[EXTRAIT FOURNI]
L’annonce récente de la fermeture de la Faculté de théologie et d’études religieuses de l’Université de Sherbrooke (FATER) coïncide avec un moment de l’histoire où la pertinence de la théologie comme science et comme réflexion critique sur le religieux contemporain n’a peut-être jamais été aussi grande. Les événements terroristes tragiques des dernières semaines, en France comme ailleurs, trouvent sans doute en partie leurs racines dans une quête de sens qui n’arrive pas à se frayer un chemin dans les dédales d’un monde où une logique implacable de production et de consommation a transformé bon nombre de nos concitoyens en de simples laissés-pour-compte. Lorsque l’ignorance s’ajoute au manque de sens et à l’exclusion, il n’est pas étonnant que des formes de radicalisation et de fanatisme religieux apparaissent.

 La FATER propose des programmes d’études qui ouvrent notamment la voie à une quête de sens, sagement guidée par une approche scientifique des fondements du religieux et par le développement d’un bon esprit critique en cette matière. Ses activités de recherche peuvent, entre autres, contribuer à lutter contre l’intégrisme et les dérives sectaires. Les chercheurs et les étudiants formés par la FATER peuvent aussi contribuer, plus globalement, à la tâche colossale qui consiste à mieux comprendre l’univers complexe du religieux, très lié depuis toujours à la nature humaine, tout en apportant des éléments de réflexion et des outils utiles à la nécessaire gestion politique de cette réalité présente au coeur même de nos sociétés contemporaines, qu’on le veuille ou non.

Qui proposerait aujourd’hui la fermeture de la Faculté de médecine ? Cela paraitrait absurde à la plupart d’entre nous. Si la santé du corps est une préoccupation fondamentale et légitime, comment peut-on, dans l’état actuel de notre monde, ne pas songer à sa santé spirituelle ? La FATER s’y intéresse, d’un point de vue théologique et pluridisciplinaire. Pour ce faire, elle fait appel à la rigueur intellectuelle de la science et à une approche non confessionnelle. Il ne s’agit pas ici de promouvoir une religion ou une autre, ni même de promouvoir une sensibilité particulière, mais d’explorer ce qui peut permettre de développer une approche éclairée en ce domaine.

Si la pertinence de la Faculté de théologie et d’études religieuses de l’Université de Sherbrooke peut être facilement démontrée, reste la question incontournable de son financement. Sans tout sacrifier à l’autel de la sacro-sainte rationalisation budgétaire, il est difficile de faire fi, à une époque comme la nôtre, des couts relatifs au maintien d’une telle institution. Mais la situation financière de la FATER est-elle désespérée au point où sa fermeture doit se faire dans la précipitation, sans consultation des principaux intéressés (professeurs, étudiants et chercheurs) et dans un total mépris de l’esprit universitaire, un esprit de débat et de réflexion critique auquel toute université devrait être viscéralement attachée, ne serait-ce que par principe ?

[TRAVAIL DEMANDÉ]
a) Répondez à ces questions sur l’extrait consacré à la fermeture de la FATER :
(i) Quelle autre faculté y est évoquée, dont la fermeture paraîtrait absurde à la plupart d’entre nous ?
(ii) En plus de la rigueur intellectuelle de la science, sur quel type d’approche la FATER s’appuie-t-elle ?
(iii) Quels sont les principaux intéressés qui n’ont pas été consultés au sujet de la fermeture ?
b) Poursuivez l’extrait sur la fermeture de la FATER à partir de sa dernière phrase.
Les lignes ci-dessous proviennent d’une source distincte de l’extrait.

[DONNÉES FOURNIES]
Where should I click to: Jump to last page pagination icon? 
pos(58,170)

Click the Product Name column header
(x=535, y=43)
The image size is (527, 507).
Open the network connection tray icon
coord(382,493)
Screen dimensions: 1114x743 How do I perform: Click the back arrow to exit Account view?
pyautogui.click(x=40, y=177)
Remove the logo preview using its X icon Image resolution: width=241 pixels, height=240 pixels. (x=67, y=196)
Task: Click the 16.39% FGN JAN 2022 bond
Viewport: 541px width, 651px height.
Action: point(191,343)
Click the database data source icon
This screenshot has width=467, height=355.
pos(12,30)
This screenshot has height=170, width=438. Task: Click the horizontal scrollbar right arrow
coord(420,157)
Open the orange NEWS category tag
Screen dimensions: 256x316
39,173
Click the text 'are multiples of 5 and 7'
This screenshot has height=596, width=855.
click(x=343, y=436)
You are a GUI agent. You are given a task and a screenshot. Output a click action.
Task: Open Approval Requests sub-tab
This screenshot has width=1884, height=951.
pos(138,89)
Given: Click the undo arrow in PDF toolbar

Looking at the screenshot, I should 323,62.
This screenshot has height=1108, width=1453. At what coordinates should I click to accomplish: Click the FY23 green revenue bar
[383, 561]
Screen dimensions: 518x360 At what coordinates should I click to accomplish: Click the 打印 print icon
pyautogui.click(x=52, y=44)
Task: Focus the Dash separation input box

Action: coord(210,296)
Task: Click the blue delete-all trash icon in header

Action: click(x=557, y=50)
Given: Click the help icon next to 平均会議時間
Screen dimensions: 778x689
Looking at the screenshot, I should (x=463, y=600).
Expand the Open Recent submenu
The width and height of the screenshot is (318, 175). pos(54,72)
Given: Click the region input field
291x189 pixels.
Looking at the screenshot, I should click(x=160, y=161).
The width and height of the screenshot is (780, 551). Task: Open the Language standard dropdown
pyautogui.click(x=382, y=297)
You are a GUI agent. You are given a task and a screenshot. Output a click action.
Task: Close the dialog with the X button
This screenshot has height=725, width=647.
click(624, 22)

[SOLUTIONS DÉTAILLÉES]
a)
(i) La Faculté de médecine.
(ii) Une approche non confessionnelle.
(iii) Les professeurs, les étudiants et les chercheurs.

b)
Ne pourrait-on pas accorder minimalement à la FATER le droit de mourir dans la dignité, sans l’euthanasier discrètement, alors que sa famille est tenue dans l’ignorance de son véritable état de santé ? Ne pourrait-on pas lui accorder un sursis qui permettrait aux personnes concernées (ses administrateurs, ses professeurs, mais aussi ses étudiants et ses chercheurs, tous responsables de sa vivacité et de son rayonnement) d’étudier la situation sur des bases concrètes et d’explorer de manière rationnelle et créative les différentes voies qui se présentent à elles ?

Si l’avenir de la FATER passe par une nécessaire réorganisation administrative ou par la mise en place d’un Centre de recherche interdisciplinaire, ce que semble privilégier la direction de l’Université de Sherbrooke sans pour autant nous préciser ce que pourraient être les modalités de cette « nouvelle vie », pourquoi ne pas en débattre plus largement et solliciter l’éclairage de ceux qui peuvent contribuer efficacement à l’élaboration d’un projet viable et fédérateur, qu’il s’agisse des « Pères fondateurs » de cette institution facultaire, détenteurs d’une expertise certaine dans le domaine, ou de ceux qui en sont aujourd’hui les principaux acteurs ? Je pense ici à ce mot de Paul Morand dans « L’homme pressé » : « Le temps ne respecte pas ce qui se fait sans lui ».

Ne pas consulter ceux qui sont concernés au premier plan par une décision aussi importante est toujours contre-productif, plus encore sans doute lorsqu’il s’agit d’une institution universitaire. Espérons que les administrateurs de l’Université de Sherbrooke, qui ont une grande responsabilité face à la communauté scientifique et à la société tout entière, sauront agir dans ce dossier avec prudence et sagesse, compte tenu de la gravité du geste qu’ils s’apprêtent à poser, ce que nous pouvons raisonnablement attendre de la part de ceux qui ont la lourde tâche de diriger une université digne de ce nom.